Namun, menarik kepada kacamata kita di indonesia ini.  Dimana jiwa ingin melihat ruh model tersebut saat ini? Menurut penulis, belum ada yang layak untuk dapat dijadikan sebagai pemimpin gerakan dalam masyarakat atau politik. Sayangnya lagi, hal itu semakin pelik jika, masyarakat Indonesia tidak  menyadari kekosongan sosok atau model (moral guide) dalam sebuah kepemimpinan masyarakat.
Pada faktanya, sekarang kita melihat banyak social movement ataupun partai politik yang berkoar-koar ingin melakukan sebuah perubahan. Akan tetapi, perubahan yang dikeluarkan dari mulutnya memiliki makna apa? Tentu kita perlu batasan (definisi) yang jelas secara teoritis atas apa arti kata "perubahan" menurut mereka seperti apa? DIkarenakan, jangan sampai perubahan yang mereka katakan (para pejabat negara/penguasa) dari partai politik dan sebagainya yang mengatasnamakan rakyat tersebut.Â
Sebenarnya hanya ingin melakukan perubahan pada kepentingan suatu individu/kelompok tertentu (termasuk dirinya) seperti, menimbung kekayaan, memiliki rumah mewah, rekening yang awalnya tipis menjadi tebal (banyak), mobil yang sebelumnya telah mewah menjadi lebih mewah lagi, dan seterusnya. Siapa yang ingin menolak fakta atau data tersebut? Hal tersebut tentu tidak akan tertolak lagi, apalagi  seseorang tersebut masih menggunakan persepsi material dalam memandang kehidupan/realitas ini.
Namun, pertanyaanya mengapa mereka harus mengatasnamakan rakyat?
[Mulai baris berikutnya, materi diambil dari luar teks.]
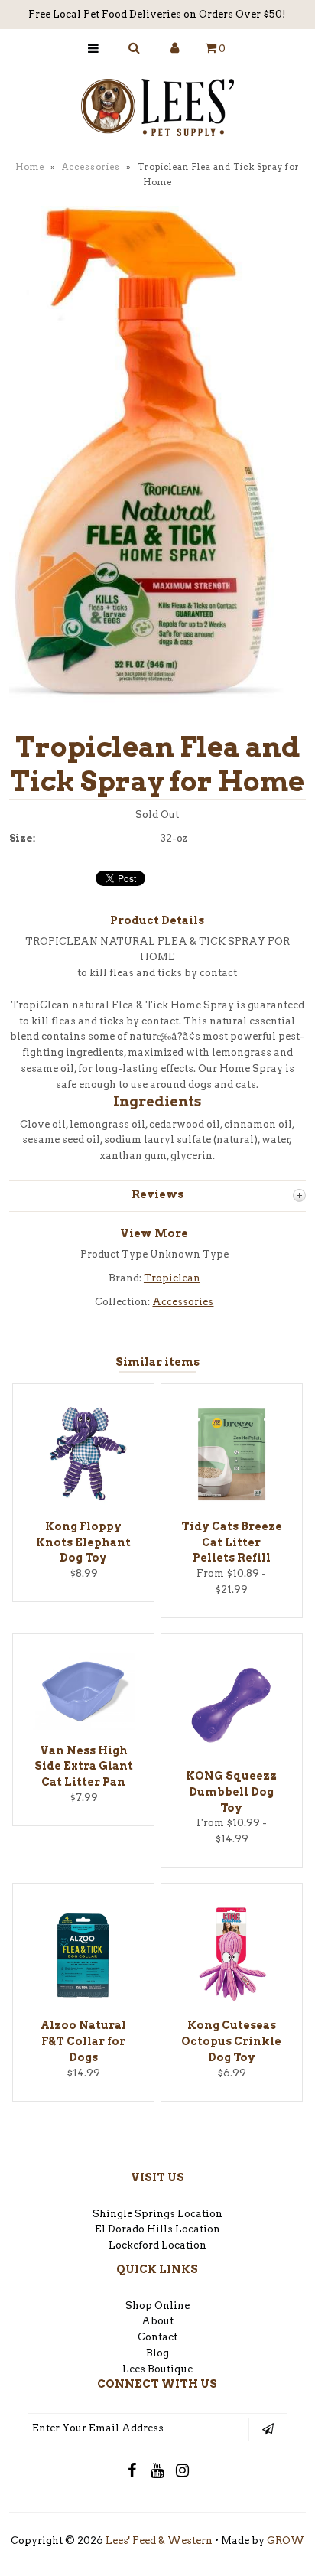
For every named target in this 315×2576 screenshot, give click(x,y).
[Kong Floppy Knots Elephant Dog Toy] (83, 1502)
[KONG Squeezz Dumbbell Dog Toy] (231, 1751)
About (157, 2321)
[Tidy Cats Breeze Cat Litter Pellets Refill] (231, 1502)
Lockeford (135, 2245)
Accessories (91, 166)
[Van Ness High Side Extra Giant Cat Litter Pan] (83, 1726)
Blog (157, 2353)
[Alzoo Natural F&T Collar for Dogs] (83, 2002)
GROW (285, 2540)
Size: (22, 838)
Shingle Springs (134, 2213)
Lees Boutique (157, 2369)
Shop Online (157, 2305)
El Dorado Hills (134, 2229)
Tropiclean (172, 1278)
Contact (157, 2337)
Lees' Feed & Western (159, 2540)
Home (29, 166)
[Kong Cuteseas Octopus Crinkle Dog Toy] (231, 2002)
Sebab, sebenarnya  rakyat tidak pernah merasa diwakilkan atas kehidupannya yang tertindas, sengsara, dan tidak memiliki tempat tinggal (gelandangan). Sementara, yang katanya "wakil rakyat" sedang santai dan asik saja duduk manis di kursi kekuasaannya, lalu datang rapat hanya tergantung psikologis/suka-suka mereka saja. Parahnya lagi, ketika para penguasa memakan uang rakyat dengan beberapa dalil (untuk kepentingan rakyat). Sangat miris sekali memang jika ingin melihat fakta tersebut dalam konteks ke-Indonesiaan.